Extrait
/---
IME Marie Moreau - St Nazaire (44)

Discrimination positive ou compensation du handicap ?

Proclamée « année européenne des personnes handicapées » par la Commission européenne, 2003 a aussi été consacrée  par le Premier ministre « Grande cause nationale du handicap ». Au-delà des commémorations, que propose de neuf notre société face au handicap ?

Il en va des institutions comme des êtres humains : les fêtes et les anniversaires peuvent donner lieu au seul plaisir des libations ou permettre de ne pas se contenter des agapes proposées. Le choix qu’a fait l’IME Marie Moreau, pour célébrer les 10 ans de sa rénovation fut de proposer au personnel, aux familles et aux partenaires de l’institution réunis pour l’occasion, une réflexion sur les évolutions qui se font jour notamment au travers de la révision de la loi d’orientation du 30 juin 1975 qui semble amorcer un net glissement du principe de la discrimination positive à celui de compensation du handicap. Deux conférenciers étaient présents, ce 3 octobre, pour évoquer ce changement de cap : Johan Prioux, conseiller technique à L’UNIOPSS et Vincent Assante, ancien membre Conseil économique et social  (1), puis chargé de mission auprès de Ségolène Royale ayant piloté la mission d’étude en vue de la révision de la loi  de 1975.
\---
Données sources
/---
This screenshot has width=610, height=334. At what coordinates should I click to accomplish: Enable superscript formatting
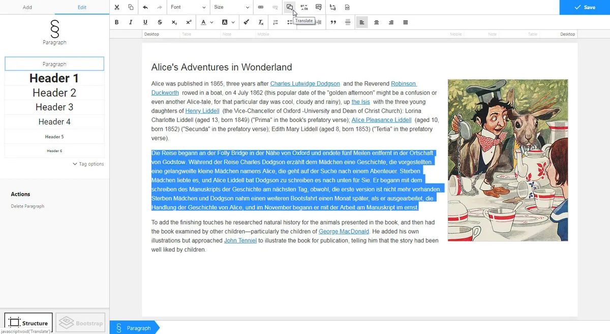189,22
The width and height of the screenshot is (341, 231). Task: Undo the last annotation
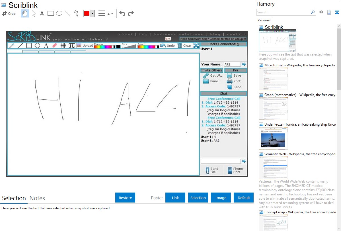[x=122, y=13]

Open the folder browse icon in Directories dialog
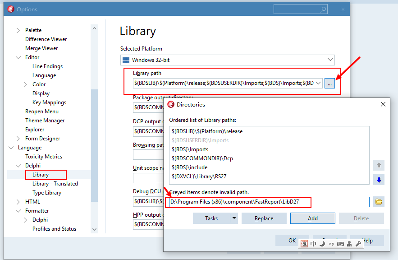click(379, 202)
\---
Veuillez recopier mot pour mot tout le passage de l'extrait, depuis « IME Marie Moreau - St » jusqu'à « face au handicap ? ». Les lignes n'ont aucun lien avec l'extrait.

IME Marie Moreau - St Nazaire (44)

Discrimination positive ou compensation du handicap ?

Proclamée « année européenne des personnes handicapées » par la Commission européenne, 2003 a aussi été consacrée  par le Premier ministre « Grande cause nationale du handicap ». Au-delà des commémorations, que propose de neuf notre société face au handicap ?